I was playing with database audit logs for a bit to try and visualize some aspects of them. While doing so, I came across a pretty interesting problem. The audit logs contain entries that indicate what exact SQL query was executed. Now, I am not interested in the entire query, but I need to know which tables were touched. I was trying to build some regular expressions to extract that information from the query, but I gave up pretty quickly. It’s just too complicated for a regex. I was wondering whether there is a way to take a SQL query, for example:
select * from a.table1 a, b.tabl2 b join c.table3 on b.id1=c.id2 where a.foo='bar'
and extract all the table names: a.table1, b.table2, c.table3. Are there tools to do that? Remember, I don’t have the database with these tables. I only have a log from some database. The script should support all the SQL perks like joins, nested selects, etc. Anyone have a good way to do this?
You will need a SQL query parser to do this. There is a commercial library from http://www.sqlparser.com to do the parsing. I also looked at some free PERL modules to do the same but they were all not as flexible as the one mentioned above.
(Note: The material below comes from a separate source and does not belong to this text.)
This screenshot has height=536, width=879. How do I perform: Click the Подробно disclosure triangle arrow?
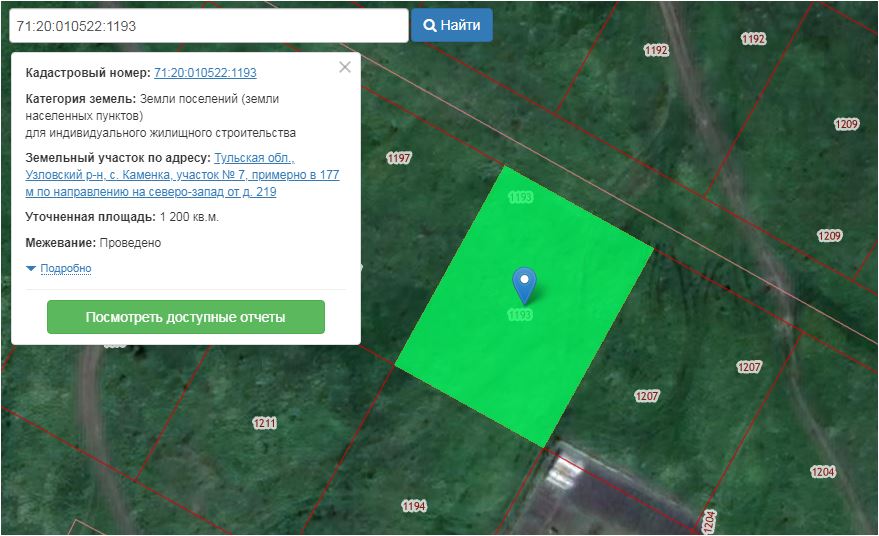(31, 268)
It gets you the table names, column names, user names, database names, command types etc as long as they are in the query.
Comment by msvenc — October 16, 2007 @ 5:33 am
You can’t- it may be the case that the table names are not in the query. For example, the query may be built off of views or aliases.
There are certain clauses of the SQL language that take one of the table-like entities (tables, views, rowsets, or aliases) as parameters, for example FROM, JOIN, etc. You could look for these and interpret the right-side parameter as a table name.
Also the period “.” is an object name delimiter so you could only take the rightmost part of the name after the last period.
Comment by Eric — October 16, 2007 @ 8:35 am
Eric, that’s what I tried. However, that’s exactly what is very error prone and fairly hard to get entirely right. For now that’s the approach I am using 😉
Comment by Raffael Marty — October 16, 2007 @ 8:57 am
Although the dot format is typical, it can be omitted, if the table is in the FROM clause, or it can be aliased in an AS clause. Sometimes the table and column are in square brackets. IMHO, standard SQL and MS SQL are not always equivalent, as MS always extends in a proprietary-way.
Comment by L Nonamaker — October 17, 2007 @ 11:16 am
Well, there aint many combinations, hence the general reg-ex would suffice for most of the cases. If the accuracy drops , then probably you might want to use a custom built tagger and train the model based on this and extract the table info.
Comment by Venkat — October 21, 2007 @ 8:18 am